Enterprise search and data visualization expert Elastic (ESTC 4.25%) is soaring these days. The stock has gained 87% year to date and set fresh all-time highs nearly every week over the last three months. Is it too late to jump aboard the Elastic bandwagon at these lofty share prices? Let's take a look.

Elastic by the numbers

At first glance, Elastic's stock looks incredibly overvalued. Shares are trading at 22 times the company's trailing sales and 23 times Elastic's book value, and I can't even talk about price-to-earnings or cash flows because the company is reporting negative profits of every kind.

At the same time, Elastic's business is growing like crazy. Revenue rose 43% year over year in August's first-quarter report, and that was a slow quarter by this company's standards. Earnings are consistently negative, but they're moving closer to the break-even point, quarter by quarter. The top-line growth trend is more important than reaching positive earnings or cash flows anytime soon, however, and Elastic is investing heavily into additional growth-boosting projects. R&D expenses have more than tripled in two years, sowing the seeds for further growth:

ESTC Revenue (TTM) Chart

ESTC Revenue (TTM) data by YCharts. TTM = trailing 12 months.

This is a standard operating procedure for a high-octane growth stock. Elastic ticks all the boxes for this exciting but risky investing strategy.

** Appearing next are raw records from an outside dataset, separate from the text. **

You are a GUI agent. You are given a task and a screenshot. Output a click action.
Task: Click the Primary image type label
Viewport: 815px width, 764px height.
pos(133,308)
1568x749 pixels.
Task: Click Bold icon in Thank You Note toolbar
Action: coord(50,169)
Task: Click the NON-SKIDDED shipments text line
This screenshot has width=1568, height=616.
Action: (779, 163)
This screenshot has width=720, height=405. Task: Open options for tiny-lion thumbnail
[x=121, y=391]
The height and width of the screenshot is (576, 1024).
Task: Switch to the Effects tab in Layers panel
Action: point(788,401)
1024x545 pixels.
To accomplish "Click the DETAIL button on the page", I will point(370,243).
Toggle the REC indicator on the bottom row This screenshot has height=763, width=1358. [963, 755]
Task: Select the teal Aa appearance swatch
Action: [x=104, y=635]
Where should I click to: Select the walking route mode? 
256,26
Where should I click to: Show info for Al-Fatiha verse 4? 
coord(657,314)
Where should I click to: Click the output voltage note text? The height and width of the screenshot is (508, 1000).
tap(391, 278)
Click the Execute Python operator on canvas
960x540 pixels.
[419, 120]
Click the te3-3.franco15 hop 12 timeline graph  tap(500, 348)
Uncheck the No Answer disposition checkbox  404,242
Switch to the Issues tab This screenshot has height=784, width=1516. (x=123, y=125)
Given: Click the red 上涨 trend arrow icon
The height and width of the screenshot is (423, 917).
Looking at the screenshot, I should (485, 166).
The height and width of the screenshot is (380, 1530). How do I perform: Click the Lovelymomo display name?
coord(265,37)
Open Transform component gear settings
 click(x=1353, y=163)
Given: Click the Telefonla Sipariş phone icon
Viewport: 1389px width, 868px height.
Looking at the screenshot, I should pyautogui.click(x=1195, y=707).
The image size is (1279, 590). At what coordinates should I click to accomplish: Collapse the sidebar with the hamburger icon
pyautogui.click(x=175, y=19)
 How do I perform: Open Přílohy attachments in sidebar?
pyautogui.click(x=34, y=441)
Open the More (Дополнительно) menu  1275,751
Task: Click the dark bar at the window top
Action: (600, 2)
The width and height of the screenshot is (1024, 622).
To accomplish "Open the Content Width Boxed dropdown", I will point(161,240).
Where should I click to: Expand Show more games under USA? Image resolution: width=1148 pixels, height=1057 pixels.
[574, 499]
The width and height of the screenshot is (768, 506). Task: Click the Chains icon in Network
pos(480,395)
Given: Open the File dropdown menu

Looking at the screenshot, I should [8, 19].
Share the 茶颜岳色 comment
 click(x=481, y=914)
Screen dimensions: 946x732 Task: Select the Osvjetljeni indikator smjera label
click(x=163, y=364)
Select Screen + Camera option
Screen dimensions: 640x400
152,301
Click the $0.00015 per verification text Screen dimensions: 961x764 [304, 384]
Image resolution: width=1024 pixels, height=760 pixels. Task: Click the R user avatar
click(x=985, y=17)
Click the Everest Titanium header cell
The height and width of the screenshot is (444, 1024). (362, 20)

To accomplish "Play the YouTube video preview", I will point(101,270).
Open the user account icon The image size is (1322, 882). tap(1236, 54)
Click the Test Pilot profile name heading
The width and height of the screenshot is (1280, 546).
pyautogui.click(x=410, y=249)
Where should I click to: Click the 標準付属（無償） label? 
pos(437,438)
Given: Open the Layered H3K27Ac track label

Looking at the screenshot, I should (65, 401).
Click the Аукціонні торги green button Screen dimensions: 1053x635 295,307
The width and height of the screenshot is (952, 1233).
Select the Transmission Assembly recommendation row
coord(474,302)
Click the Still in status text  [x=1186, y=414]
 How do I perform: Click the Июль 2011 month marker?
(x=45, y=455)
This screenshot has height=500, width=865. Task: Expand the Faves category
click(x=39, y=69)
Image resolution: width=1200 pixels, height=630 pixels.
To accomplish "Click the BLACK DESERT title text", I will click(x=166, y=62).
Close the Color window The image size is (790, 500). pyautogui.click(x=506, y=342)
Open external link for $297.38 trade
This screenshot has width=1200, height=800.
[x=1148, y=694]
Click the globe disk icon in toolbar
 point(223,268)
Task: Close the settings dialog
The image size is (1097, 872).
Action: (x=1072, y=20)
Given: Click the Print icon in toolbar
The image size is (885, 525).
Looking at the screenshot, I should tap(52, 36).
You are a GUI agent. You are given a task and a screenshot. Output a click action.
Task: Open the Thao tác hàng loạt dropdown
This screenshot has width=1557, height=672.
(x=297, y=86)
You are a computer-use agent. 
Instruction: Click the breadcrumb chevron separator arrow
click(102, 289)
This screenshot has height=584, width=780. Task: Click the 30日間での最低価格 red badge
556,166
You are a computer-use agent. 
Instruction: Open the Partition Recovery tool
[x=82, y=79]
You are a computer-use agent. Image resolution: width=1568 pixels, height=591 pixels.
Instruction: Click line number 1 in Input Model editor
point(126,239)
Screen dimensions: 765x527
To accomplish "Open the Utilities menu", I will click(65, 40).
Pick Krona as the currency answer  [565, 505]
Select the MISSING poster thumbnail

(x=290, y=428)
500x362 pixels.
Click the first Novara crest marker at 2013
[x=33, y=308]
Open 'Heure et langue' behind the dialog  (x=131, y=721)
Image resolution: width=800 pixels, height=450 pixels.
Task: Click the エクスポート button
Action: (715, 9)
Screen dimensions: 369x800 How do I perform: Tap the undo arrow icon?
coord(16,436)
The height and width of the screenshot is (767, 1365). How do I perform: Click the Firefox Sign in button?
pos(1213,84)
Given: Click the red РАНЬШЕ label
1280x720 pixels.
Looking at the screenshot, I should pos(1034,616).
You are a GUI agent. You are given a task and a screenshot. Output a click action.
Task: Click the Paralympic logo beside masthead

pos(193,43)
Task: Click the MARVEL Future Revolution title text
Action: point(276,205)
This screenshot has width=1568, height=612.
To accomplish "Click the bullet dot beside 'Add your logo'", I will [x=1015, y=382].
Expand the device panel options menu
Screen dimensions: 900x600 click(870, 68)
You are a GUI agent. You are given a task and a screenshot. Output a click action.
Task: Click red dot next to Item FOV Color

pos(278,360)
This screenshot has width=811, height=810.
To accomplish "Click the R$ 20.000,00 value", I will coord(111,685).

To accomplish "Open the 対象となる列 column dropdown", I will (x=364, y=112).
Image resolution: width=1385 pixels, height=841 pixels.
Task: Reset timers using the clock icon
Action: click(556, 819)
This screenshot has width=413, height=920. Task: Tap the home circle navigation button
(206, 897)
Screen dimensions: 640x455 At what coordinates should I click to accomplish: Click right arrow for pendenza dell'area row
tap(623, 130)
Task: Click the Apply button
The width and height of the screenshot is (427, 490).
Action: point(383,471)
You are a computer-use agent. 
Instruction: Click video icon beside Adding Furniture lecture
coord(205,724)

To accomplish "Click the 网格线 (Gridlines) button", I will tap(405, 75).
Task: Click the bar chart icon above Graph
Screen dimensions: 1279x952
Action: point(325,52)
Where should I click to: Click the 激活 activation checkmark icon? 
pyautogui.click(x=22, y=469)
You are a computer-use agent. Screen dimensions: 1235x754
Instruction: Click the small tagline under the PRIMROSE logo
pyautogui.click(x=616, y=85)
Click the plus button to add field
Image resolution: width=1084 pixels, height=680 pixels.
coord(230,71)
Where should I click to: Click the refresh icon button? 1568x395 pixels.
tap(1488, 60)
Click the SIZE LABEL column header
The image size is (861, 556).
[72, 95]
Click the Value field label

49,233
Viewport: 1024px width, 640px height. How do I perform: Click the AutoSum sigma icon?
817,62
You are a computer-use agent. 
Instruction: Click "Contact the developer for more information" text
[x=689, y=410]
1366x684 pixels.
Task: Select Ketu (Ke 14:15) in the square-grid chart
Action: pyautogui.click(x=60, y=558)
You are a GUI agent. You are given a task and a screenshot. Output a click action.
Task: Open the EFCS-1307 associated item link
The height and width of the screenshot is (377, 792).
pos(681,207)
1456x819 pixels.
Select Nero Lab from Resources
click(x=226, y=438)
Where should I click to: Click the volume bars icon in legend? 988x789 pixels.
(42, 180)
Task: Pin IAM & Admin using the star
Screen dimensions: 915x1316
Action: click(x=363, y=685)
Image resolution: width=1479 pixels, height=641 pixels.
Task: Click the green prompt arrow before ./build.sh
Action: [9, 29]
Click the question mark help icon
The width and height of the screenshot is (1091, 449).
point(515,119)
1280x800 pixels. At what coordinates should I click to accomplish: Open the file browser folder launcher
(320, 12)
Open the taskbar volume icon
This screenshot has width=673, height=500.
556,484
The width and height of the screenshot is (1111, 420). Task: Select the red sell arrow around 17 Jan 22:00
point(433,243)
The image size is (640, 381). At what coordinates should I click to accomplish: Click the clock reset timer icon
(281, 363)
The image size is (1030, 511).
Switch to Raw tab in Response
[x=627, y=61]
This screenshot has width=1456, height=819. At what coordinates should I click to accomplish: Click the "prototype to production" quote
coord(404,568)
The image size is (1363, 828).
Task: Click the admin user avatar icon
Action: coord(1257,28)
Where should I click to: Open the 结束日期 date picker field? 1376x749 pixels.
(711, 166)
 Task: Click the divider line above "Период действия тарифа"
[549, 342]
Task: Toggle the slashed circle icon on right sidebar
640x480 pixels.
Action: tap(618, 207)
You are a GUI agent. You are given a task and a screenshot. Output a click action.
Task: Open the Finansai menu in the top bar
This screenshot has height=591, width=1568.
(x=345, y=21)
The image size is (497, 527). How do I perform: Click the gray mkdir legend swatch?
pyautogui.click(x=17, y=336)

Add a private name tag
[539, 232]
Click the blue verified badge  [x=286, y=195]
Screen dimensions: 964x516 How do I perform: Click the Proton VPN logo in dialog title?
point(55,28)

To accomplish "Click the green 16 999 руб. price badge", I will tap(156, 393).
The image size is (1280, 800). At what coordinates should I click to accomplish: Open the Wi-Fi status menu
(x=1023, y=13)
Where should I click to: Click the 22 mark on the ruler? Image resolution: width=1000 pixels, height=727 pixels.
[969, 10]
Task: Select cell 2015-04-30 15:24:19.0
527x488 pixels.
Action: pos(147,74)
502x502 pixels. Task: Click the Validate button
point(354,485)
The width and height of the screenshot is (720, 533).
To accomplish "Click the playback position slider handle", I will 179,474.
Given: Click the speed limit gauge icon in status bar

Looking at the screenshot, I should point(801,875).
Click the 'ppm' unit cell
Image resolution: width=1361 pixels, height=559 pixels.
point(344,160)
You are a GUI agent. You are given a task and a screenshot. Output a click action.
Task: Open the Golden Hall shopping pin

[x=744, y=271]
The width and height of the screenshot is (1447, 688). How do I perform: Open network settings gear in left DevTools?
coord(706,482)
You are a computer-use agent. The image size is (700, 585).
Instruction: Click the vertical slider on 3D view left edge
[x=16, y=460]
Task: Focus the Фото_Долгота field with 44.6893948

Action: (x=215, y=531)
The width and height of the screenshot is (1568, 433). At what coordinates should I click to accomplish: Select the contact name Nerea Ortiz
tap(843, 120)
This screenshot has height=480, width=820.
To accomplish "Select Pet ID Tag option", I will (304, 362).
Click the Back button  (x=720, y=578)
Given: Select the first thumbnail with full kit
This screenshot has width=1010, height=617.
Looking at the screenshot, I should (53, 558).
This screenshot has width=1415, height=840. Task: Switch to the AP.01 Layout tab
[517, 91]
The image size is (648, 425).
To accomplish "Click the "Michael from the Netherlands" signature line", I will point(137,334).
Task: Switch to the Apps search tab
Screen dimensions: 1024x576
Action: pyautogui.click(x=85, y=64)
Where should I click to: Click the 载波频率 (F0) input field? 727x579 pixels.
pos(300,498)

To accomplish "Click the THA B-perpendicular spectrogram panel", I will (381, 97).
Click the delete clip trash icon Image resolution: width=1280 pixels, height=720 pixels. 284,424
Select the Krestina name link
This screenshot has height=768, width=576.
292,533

An impressive customer list

The company has managed to squeeze plenty of massive household-name customers into a modest revenue stream. Some of their search-tool applications are fairly obvious while others are more creative.

For example, retail giant Walmart (WMT -1.75%) uses Elasticsearch to uncover gift-card scams and other fraudulent activities in real time. Ticketmaster parent Live Nation Entertainment (LYV 1.85%) built its ticket-search functions around Elastic's search tools. Pharma titan Pfizer (PFE 0.23%) relies on Elastic's search systems to organize and analyze its enormous volume of research data. That's just a small sample of Elastic's big-name clients using its flexible data-search solutions to gain an edge on the competition.

Elastic can point to this growing portfolio of successful search systems in its marketing messages, accelerating the hunt for new customers as the list of important wins grows longer.

A green charting arrow bounces skyward off a black trampoline.

Image source: Getty Images.

Where will Elastic go from here?

This is still a relatively small business. Trailing revenue stands at $467 million today, up from $305 million a year ago. Elastic is expanding its top-line sales as rapidly as possible while taking care to run a sustainable business model.

"We continue to balance doing the right things for the near term while planning for the long term," CEO Shay Banon said in the first-quarter earnings call. "Looking ahead, we remain focused on investing in our solutions for enterprise search, observability, and security. We believe our single, unified technology stack gives us an advantage."

That sounds like a solid growth plan to me, powered by the generous investment in R&D mentioned above. The company needs to execute on these promises and continue to build momentum in the enterprise software market, and many things can go wrong along the way.

That being said, Elastic offers a unique product in an explosive growth market, and the stock is actually not terribly expensive compared with many other growth-oriented companies. All things considered, Elastic is a solid buy if you're willing to take on some market risk in return for explosive revenue growth.